Is it the same as human age?


----------



## Olorgando (Apr 11, 2020)

No, they seem to live a bit longer than we do - and with "we" I mean people in western countries and some east Asian ones like Japan post WW II.
Bilbo lived to 131 before leaving Middle-earth (in the book). Now he had the One Ring, but his maternal grandfather was Gerontius, also known as "The Old Took", previous record-holder at 130, without any ring. 100 seems to be for Hobbits about what 80 is for us. Don't forget, they came "of age" at 33, not at 18 or 21 like we do (this age was lower for some aspects in various human societies before the 20th century, still is in some).
Now there is the matter of pipe-weed (another thing that would be looked on *sternly* in a modern fantasy). Some might sniff that without that bad habit, Hobbits might have made it to 140 or 150. But then pipe-smoking (which I am unfamiliar with personally) may be somewhat different from cigars and cigarettes, especially the latter. And JRRT does often point out that Hobbits, despite their deceptively soft (when in comfortable circumstances) exterior, were decisively tougher than humans. So I would hypothetically argue back at the "sniffers" that this custom among Hobbits was for several reasons nothing that affected their longevity. That we less robust humans have taken this up, and expanded the usage beyond pipes, is something we have only ourselves to blame for. 😒


----------



## CirdanLinweilin (Apr 11, 2020)

Olorgando said:


> another thing that would be looked on *sternly* in a modern fantasy)


Not Mine. XD


😝😜😎

CL


----------



## Squint-eyed Southerner (Apr 12, 2020)

"Tabac" appears in Raymond Feist's long-running Midkemia series.


----------



## CirdanLinweilin (Apr 12, 2020)

Squint-eyed Southerner said:


> "Tabac" appears in Raymond Feist's long-running Midkemia series.

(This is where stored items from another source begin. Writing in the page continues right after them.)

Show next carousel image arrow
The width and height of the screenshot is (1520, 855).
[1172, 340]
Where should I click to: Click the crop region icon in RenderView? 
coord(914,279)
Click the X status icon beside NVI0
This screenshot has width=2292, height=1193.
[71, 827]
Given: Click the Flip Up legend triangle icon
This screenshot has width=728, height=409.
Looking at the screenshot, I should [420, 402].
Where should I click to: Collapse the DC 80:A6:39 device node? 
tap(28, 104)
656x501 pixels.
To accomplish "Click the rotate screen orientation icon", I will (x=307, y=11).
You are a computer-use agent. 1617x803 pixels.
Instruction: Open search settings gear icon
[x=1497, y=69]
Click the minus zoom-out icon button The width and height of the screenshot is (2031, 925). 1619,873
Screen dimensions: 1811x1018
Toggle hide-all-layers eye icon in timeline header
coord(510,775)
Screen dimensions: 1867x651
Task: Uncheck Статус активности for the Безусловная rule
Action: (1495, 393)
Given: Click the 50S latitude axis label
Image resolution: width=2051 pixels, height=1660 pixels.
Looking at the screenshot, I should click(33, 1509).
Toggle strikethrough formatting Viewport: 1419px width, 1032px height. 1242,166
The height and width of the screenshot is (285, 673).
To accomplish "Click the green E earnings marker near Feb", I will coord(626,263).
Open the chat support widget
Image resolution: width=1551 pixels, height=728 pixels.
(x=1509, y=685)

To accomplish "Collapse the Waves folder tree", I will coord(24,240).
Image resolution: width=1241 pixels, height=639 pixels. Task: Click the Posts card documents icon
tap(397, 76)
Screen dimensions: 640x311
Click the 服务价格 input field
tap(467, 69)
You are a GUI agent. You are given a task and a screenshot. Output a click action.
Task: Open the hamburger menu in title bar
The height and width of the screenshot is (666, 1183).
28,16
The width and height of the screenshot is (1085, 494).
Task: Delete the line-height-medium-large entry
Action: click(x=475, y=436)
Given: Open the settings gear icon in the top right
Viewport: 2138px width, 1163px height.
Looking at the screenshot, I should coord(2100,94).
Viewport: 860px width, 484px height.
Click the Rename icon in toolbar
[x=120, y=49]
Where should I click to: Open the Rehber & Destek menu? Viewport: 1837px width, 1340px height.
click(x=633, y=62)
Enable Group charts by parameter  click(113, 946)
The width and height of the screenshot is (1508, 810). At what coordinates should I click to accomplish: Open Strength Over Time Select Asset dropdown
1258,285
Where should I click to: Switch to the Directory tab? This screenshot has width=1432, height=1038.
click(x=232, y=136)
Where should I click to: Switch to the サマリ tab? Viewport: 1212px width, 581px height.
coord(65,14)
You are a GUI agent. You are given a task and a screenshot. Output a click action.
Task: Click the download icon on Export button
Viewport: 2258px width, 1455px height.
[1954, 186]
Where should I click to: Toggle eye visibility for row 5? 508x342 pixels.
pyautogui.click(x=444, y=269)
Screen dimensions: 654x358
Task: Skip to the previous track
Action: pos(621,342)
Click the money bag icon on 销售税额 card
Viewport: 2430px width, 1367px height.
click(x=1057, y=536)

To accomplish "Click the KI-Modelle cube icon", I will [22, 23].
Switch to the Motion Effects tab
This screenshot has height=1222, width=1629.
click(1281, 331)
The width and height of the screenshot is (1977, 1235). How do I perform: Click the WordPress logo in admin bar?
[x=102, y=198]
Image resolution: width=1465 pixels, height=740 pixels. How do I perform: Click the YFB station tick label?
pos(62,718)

Nice, I'm still trying to incorporate it in mine, but I think I figured out some way.


CL


----------



## Barliman (Apr 13, 2020)

Olorgando said:


> Bilbo lived to 131 before leaving Middle-earth (in the book). Now he had the One Ring, but his maternal grandfather was Gerontius, also known as "The Old Took", previous record-holder at 130, without any ring.


Yeah, I'd say Bilbo was an outlier since he had the ring for quite some time. And the way folks talked even "The Old Took seemed to be an outlier.


----------